Collected data entries
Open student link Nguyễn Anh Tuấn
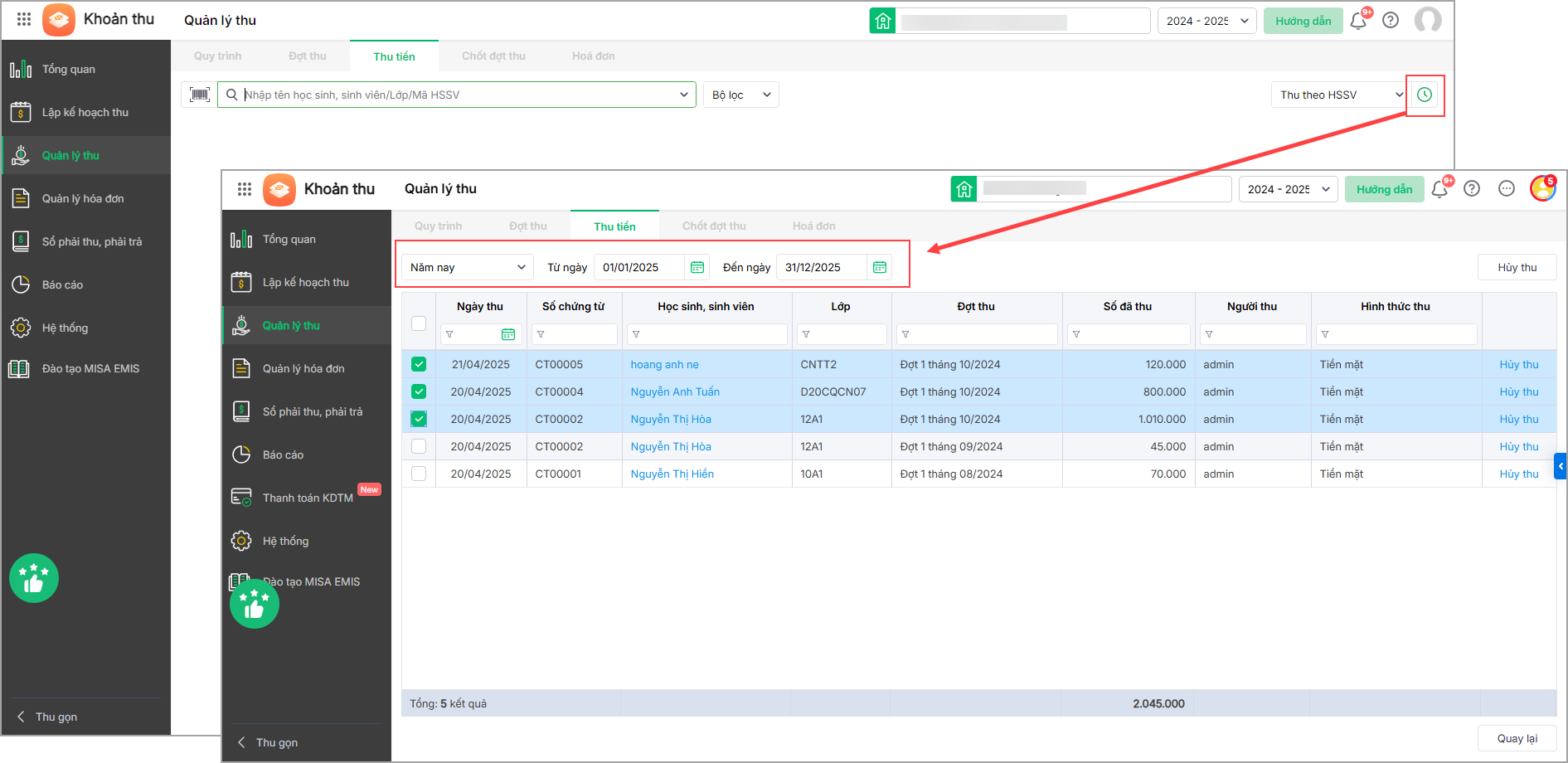1568x763 pixels. point(675,391)
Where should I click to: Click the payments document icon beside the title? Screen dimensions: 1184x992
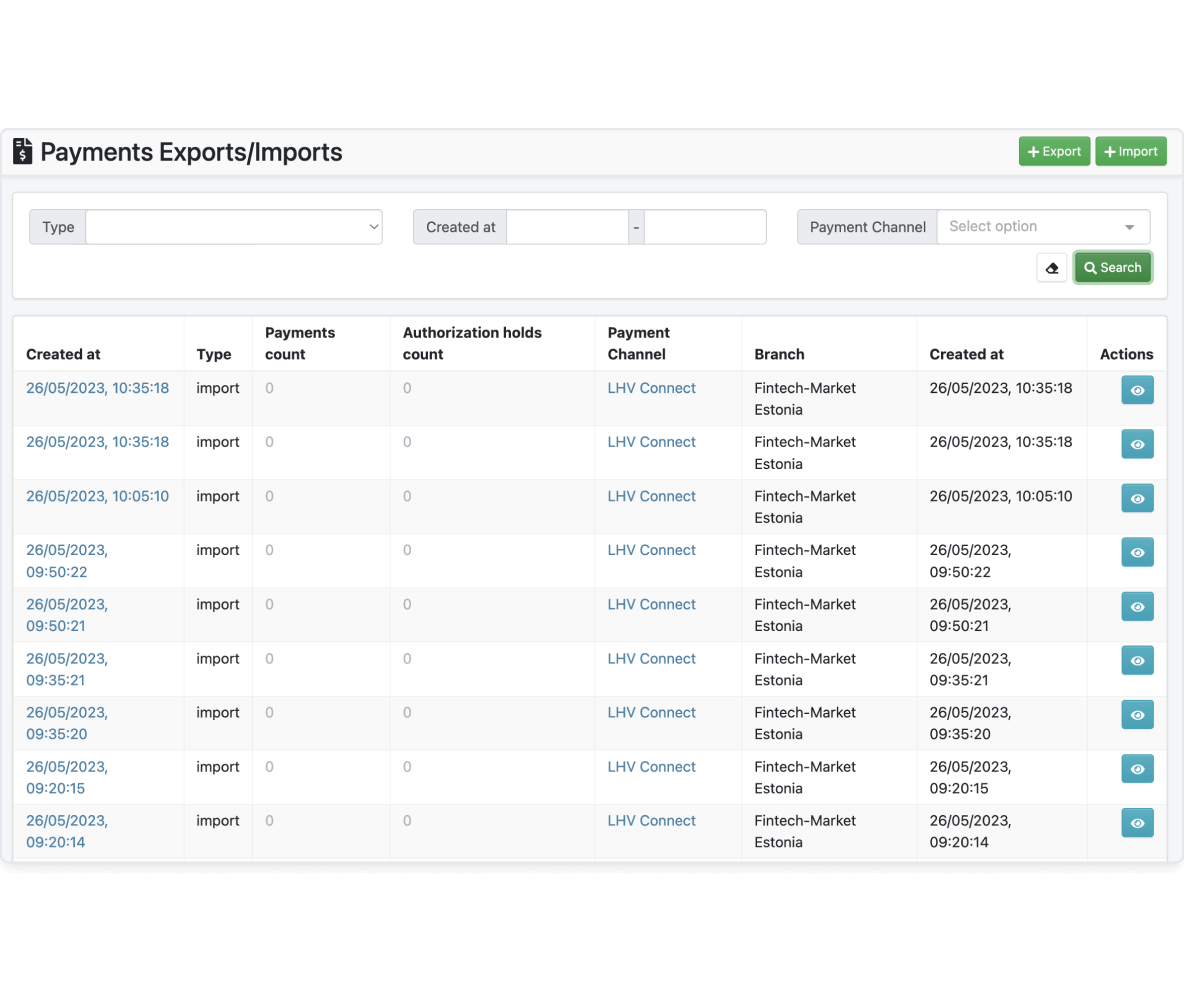23,151
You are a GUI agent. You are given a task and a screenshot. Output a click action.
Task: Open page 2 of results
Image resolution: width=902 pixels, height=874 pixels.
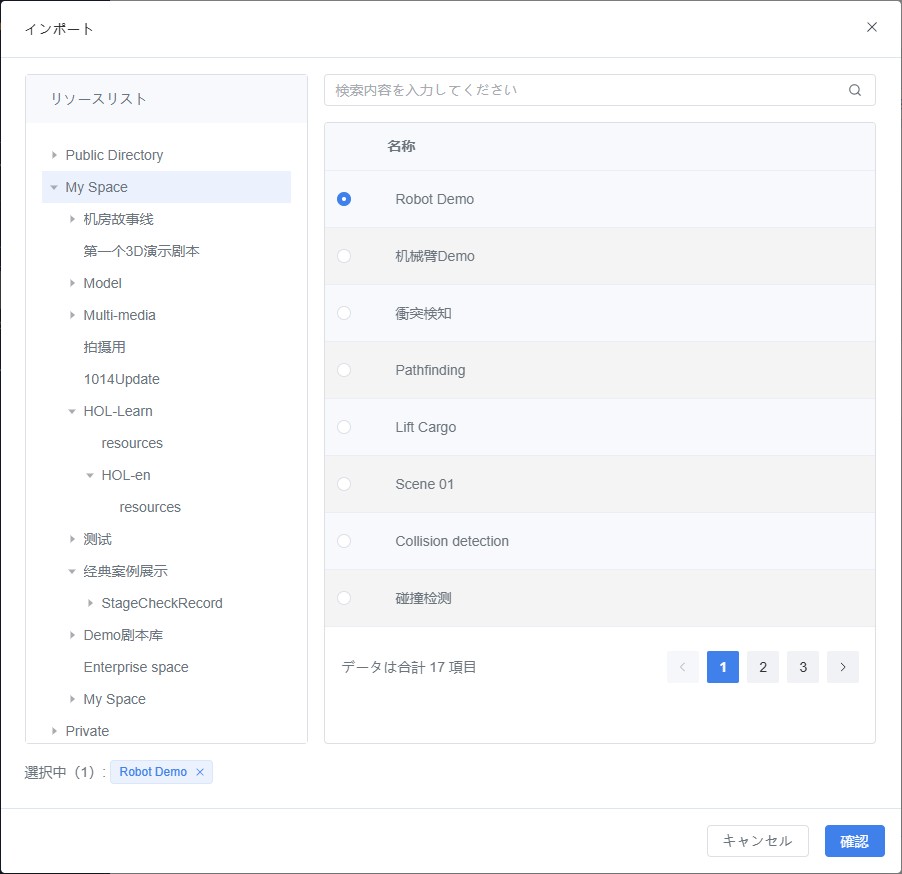point(762,667)
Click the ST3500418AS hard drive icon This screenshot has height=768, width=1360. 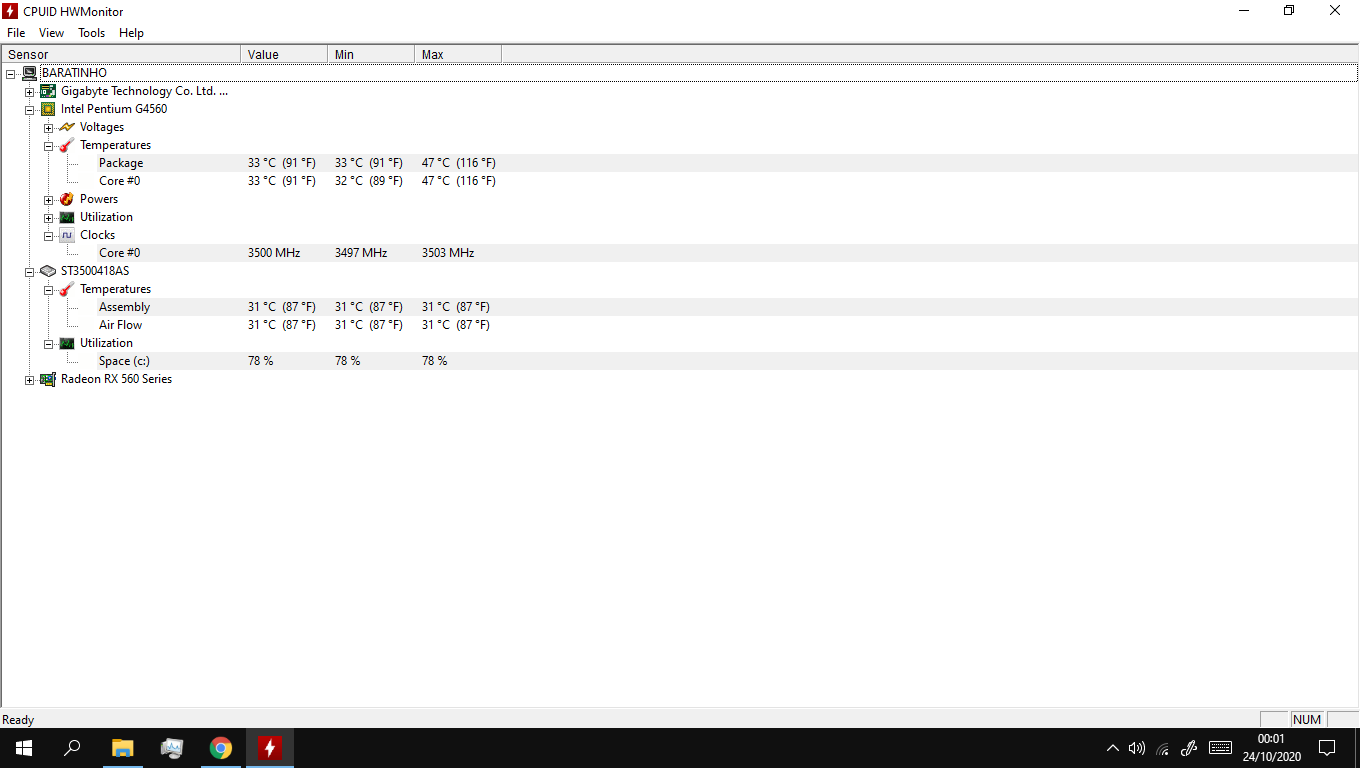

__What you need to do__. Leave every picture out and retype exactly the lines of the records above from the one holding "Where should I" through the last, both ends included and nothing besides.

__Answer area__.
Where should I click to: Click the payments document icon beside the title? Screen dimensions: 1184x992
23,151
You are a GUI agent. You are given a task and a screenshot. Output a click action.
Task: Open page 2 of results
Image resolution: width=902 pixels, height=874 pixels.
point(762,667)
Click the ST3500418AS hard drive icon This screenshot has height=768, width=1360. 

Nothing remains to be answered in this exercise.